In deciding to put the SRMC question on the ballot for this November’s election, county commissioners noted some residents’ fierce opposition to the mill levy.
They cited opponents’ arguments that SRMC is too far from their own neighborhoods to be of much use and that Albuquerque hospitals are more convenient.
But the board ultimately approved sending the matter to the voters, with a few saying the community should decide.
SRMC would use most of the tax revenue to support 52 new staff and provider positions, but the money would also help cover some supplies, Silva-Steele said.
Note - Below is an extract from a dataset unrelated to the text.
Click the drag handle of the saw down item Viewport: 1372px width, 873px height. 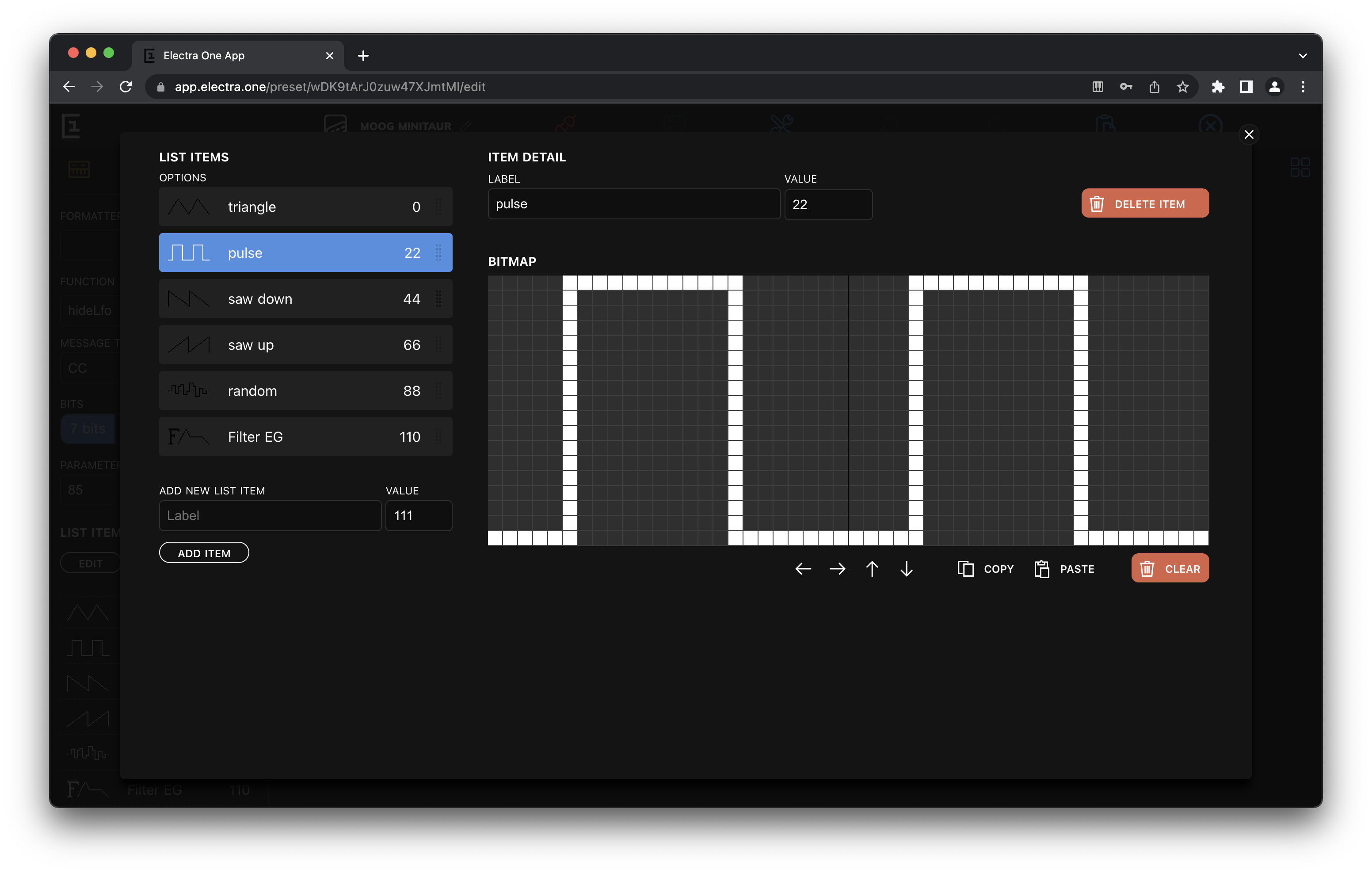point(438,299)
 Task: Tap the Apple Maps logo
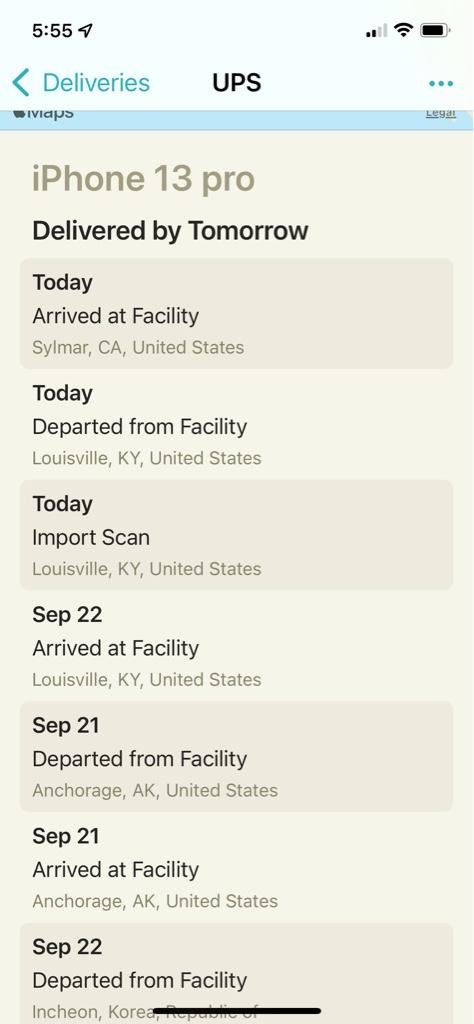pos(43,114)
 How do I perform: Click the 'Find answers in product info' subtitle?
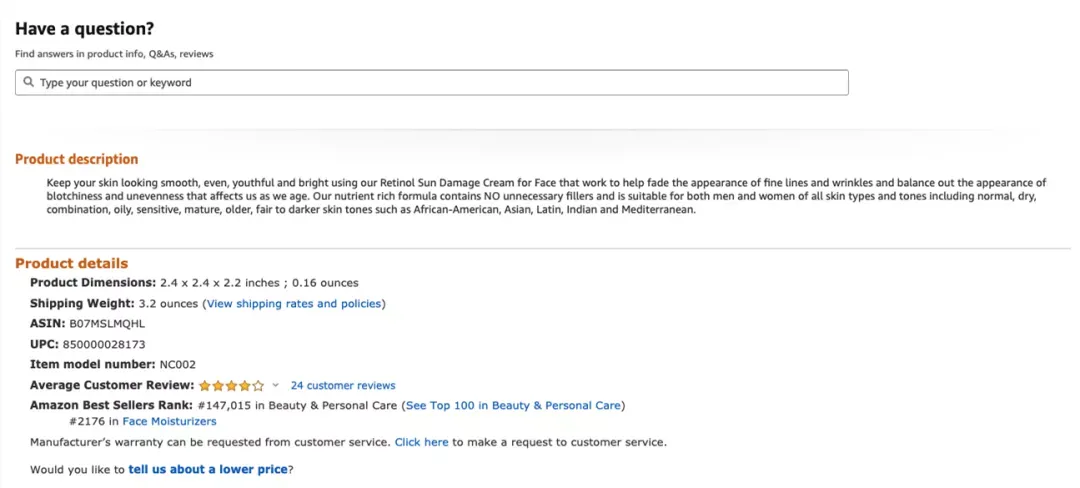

The hospital would boost outpatient behavioral health and substance abuse treatment services and crisis intervention programming with area law enforcement agencies.
Creating a Level III trauma center would require round-the-clock availability of general surgeons, orthopedic surgeons and anesthesiologists, she said.
UNM Health Sciences Chancellor Paul Roth addressed the Sandoval County Commission last month, saying he thought the tax could mean “a much healthier community.”
“I’m an emergency physician so I’m keenly aware of the need for a trauma center that would allow care for critically injured Sandoval County residents within that ‘golden hour’ that I’m sure you’re familiar with,” he said.
The metro area’s only existing trauma center is UNM Hospital in Albuquerque, which has the most comprehensive Level I designation. The next-closest is the Level III Christus St. Vincent Regional Medical Center in Santa Fe, according to New Mexico Department of Health listings.
Silva-Steele said SRMC could have served more victims from July’s catastrophic bus crash outside Algodones if it had been a trauma center. The hospital did treat nine people from the accident — most of what she called “walking wounded” — but the entire UNM health system treated 22.
“Had we had Level III (services) we probably could’ve off-loaded some of the patients that came down to UNM Hospital, because we would’ve had the available teams in place,” she said.